Everything they couldn't fit is in the container. I too him it would t fit and it cost extra but he insisted. He even tipped me $2.50 extra over the guarantee on top of +$5/order so $16 total

They were laughing hysterically while making this


----------



## Teksaz (Mar 16, 2015)

And who drinks orange juice with Mexican food lol


----------



## Illini (Mar 14, 2019)

LOL! By the way, they didn't charge extra for the onions. How generous of them.


----------



## uberboy1212 (Jan 10, 2017)

Teksaz said:


> And who drinks orange juice with Mexican food lol


Well it was breakfast time I guess


----------



## jaxbeachrides (May 27, 2015)

Teksaz said:


> And who drinks orange juice with Mexican food lol


You add vodka to it sillyhead

For $15 you can get real mexican food, made by an actual mexican, with every kind of meat and seafood. I think they call it texacana fajitas.


----------



## TheDevilisaParttimer (Jan 2, 2019)

uberboy1212 said:


> Everything they couldn't fit is in the container. I too him it would t fit and it cost extra but he insisted. He even tipped me $2.50 extra over the guarantee on top of +$5/order so $16 total
> 
> They were laughing hysterically while making this


Nachos supreme isn't a burrito. He order a $1 burrito on the side to go with his dressed up nachos.


----------



## KD_LA (Aug 16, 2017)

uberboy1212 said:


> Everything they couldn't fit is in the container. I too him it would t fit and it cost extra but he insisted. He even tipped me $2.50 extra over the guarantee on top of +$5/order so $16 total
> 
> They were laughing hysterically while making this


He forgot to add one important item:


----------



## TheDevilisaParttimer (Jan 2, 2019)

KD_LA said:


> He forgot to add one important item:
> 
> View attachment 311863


I swear I thought you was gonna say the testicle dip.


----------



## dlearl476 (Oct 3, 2017)

jaxbeachrides said:


> You add vodka to it sillyhead
> 
> For $15 you can get real mexican food, made by an actual mexican, with every kind of meat and seafood. I think they call it texacana fajitas.
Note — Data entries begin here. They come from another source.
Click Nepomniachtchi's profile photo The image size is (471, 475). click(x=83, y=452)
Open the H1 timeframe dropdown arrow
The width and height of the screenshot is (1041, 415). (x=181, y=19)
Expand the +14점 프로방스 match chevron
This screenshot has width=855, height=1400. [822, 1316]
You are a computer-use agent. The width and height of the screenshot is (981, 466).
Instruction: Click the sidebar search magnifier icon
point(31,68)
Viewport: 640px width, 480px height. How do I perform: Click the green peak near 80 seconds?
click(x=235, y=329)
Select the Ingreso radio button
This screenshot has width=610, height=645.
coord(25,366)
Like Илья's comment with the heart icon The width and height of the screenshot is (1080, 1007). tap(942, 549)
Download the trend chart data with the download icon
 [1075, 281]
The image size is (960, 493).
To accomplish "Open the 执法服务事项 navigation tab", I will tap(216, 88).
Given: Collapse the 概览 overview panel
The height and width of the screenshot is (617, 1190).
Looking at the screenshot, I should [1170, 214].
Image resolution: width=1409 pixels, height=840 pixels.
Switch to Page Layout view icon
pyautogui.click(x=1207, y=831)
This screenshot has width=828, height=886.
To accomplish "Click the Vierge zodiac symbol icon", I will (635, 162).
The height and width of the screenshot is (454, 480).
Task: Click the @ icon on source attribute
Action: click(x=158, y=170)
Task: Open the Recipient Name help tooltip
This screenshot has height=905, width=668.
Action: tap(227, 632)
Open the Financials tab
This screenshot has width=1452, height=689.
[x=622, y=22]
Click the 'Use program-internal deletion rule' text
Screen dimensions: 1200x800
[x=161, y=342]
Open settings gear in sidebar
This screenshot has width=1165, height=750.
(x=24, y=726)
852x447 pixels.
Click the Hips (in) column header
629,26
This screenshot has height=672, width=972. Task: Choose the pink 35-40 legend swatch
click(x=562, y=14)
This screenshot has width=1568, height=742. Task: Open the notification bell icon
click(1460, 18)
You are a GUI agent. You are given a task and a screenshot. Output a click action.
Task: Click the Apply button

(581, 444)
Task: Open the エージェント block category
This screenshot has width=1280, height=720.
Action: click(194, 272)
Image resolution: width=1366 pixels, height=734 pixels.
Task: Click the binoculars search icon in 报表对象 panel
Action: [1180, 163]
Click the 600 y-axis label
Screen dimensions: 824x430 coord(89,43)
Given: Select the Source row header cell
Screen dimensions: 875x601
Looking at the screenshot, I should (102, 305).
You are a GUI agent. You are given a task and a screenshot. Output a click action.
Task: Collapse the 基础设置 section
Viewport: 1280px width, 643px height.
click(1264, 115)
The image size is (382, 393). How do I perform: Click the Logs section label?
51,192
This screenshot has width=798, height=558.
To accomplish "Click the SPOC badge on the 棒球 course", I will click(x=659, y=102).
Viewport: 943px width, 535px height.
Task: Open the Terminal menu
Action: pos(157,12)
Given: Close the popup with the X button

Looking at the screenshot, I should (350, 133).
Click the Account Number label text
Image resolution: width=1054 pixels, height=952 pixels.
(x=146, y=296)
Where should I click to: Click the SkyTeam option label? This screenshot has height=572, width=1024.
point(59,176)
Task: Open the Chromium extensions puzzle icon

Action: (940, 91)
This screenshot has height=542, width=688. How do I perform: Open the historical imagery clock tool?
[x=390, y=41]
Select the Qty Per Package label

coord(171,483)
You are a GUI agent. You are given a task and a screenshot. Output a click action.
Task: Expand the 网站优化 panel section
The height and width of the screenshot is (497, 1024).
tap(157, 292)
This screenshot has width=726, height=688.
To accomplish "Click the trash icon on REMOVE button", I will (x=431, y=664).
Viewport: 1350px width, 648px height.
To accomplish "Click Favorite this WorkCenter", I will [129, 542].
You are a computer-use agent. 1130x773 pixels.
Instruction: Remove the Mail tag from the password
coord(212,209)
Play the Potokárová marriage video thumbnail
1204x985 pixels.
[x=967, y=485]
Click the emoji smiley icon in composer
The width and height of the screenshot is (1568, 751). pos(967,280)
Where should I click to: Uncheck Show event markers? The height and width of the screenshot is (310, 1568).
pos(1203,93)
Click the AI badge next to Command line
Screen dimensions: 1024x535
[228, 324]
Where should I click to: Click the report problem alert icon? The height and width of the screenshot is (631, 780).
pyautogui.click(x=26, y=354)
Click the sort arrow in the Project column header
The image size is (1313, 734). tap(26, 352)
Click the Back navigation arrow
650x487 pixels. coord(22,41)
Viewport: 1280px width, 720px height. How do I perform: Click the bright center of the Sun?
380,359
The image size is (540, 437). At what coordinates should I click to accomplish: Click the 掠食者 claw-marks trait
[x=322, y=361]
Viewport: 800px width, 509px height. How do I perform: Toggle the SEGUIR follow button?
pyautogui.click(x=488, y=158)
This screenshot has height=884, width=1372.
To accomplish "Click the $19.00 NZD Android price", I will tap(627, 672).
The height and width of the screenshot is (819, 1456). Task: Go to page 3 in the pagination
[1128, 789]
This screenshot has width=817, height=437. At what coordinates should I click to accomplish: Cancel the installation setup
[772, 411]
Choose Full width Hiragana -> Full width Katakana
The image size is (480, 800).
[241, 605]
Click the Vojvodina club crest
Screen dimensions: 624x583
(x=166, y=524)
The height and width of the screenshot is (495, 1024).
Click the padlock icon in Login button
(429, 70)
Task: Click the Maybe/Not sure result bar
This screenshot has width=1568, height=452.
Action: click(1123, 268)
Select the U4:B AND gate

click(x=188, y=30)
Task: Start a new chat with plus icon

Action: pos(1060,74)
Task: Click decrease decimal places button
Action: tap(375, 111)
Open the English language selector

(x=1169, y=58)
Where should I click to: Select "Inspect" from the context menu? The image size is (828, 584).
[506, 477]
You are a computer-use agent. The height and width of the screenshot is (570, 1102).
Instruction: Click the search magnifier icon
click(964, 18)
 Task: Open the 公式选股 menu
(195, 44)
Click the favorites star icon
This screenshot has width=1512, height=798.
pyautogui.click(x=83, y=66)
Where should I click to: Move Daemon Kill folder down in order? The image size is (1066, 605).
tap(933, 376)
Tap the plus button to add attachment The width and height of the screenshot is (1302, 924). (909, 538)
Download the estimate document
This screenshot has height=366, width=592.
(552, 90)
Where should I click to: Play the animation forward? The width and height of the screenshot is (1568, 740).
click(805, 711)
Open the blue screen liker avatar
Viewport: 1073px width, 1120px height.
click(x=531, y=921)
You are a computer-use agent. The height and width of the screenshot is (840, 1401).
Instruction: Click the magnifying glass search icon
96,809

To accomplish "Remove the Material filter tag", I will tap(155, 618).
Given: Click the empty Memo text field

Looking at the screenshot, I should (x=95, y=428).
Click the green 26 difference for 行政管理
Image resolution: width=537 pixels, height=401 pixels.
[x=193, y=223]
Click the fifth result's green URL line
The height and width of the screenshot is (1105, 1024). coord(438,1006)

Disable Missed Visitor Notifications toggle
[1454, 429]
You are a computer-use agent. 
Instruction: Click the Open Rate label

That's what kills me. One of the TBs I deliver from my often is right next door to a fantastic street taco place that is about 30% cheaper than TB. For real food.



KD_LA said:


> He forgot to add one important item:
> 
> View attachment 311863


Funny. A great little dinner that was in my town forever (sadly, a victim of "urban redevelopment) used to have what they called "The Garbage Omelet," basically everything breakfast related BUT the kitchen sink.

IIRC, it was $7.99 and you could make 3 meals out of it.



TheDevilisaParttimer said:


> I swear I thought you was gonna say the testicle dip.


That was N/C.


----------



## tsmit44 (Mar 7, 2019)

uberboy1212 said:


> Well it was breakfast time I guess


I was about to say it had to be really early or really late if Taco Bell was the choice to pay $10 for one item.


----------



## U/L guy (May 28, 2019)

And then he ordered an Uber and let one rip.


----------